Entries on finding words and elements
☆ ☆ ☆ ☆ ☆ ☆ ☆
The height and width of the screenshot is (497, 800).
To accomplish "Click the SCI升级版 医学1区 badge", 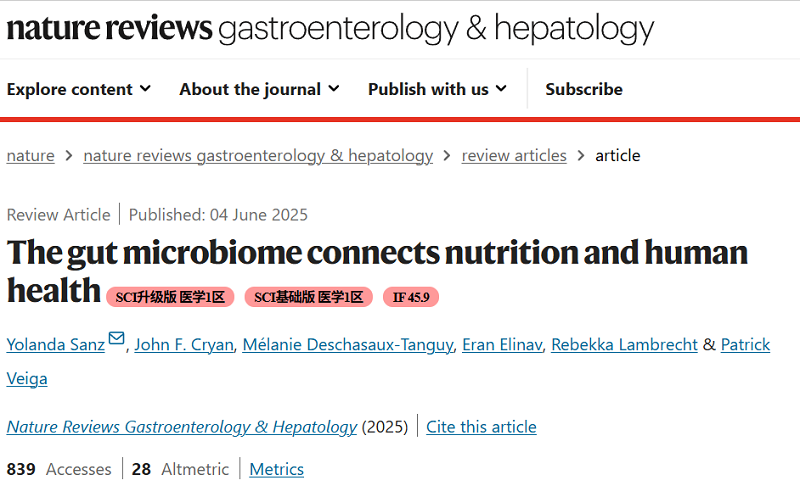I will pos(170,297).
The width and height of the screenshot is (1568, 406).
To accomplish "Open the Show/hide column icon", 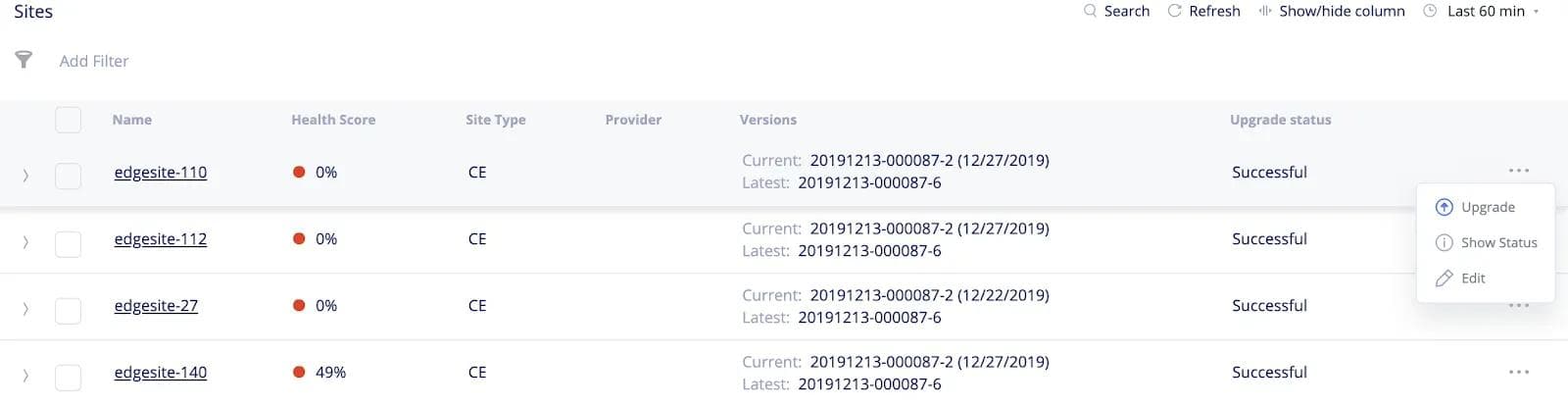I will point(1265,11).
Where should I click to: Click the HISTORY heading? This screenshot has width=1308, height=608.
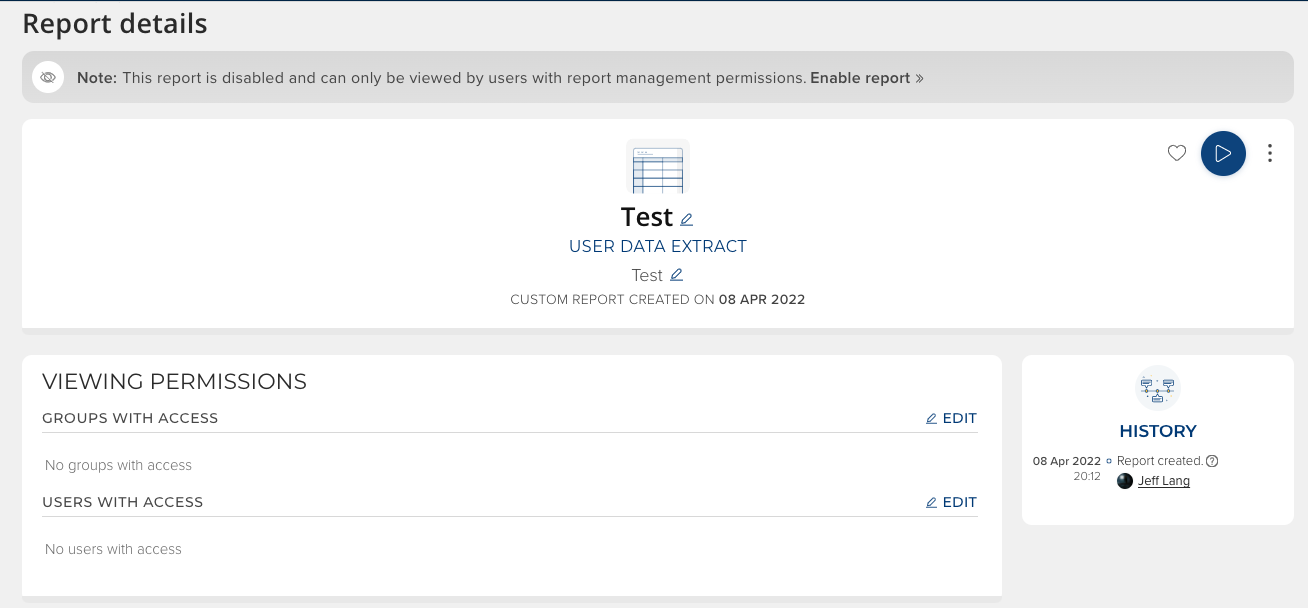[1158, 431]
☆ ☆ ☆ ☆ ☆ ☆ ☆
- [PROBLEM DETAILS] Which lines in the entries above contain the word "width"? Copy each of those lines in full.

- [COMPLETED TASK]
The height and width of the screenshot is (497, 800).
The width and height of the screenshot is (1568, 406).
Where should I click to: Click the HISTORY heading? This screenshot has width=1308, height=608.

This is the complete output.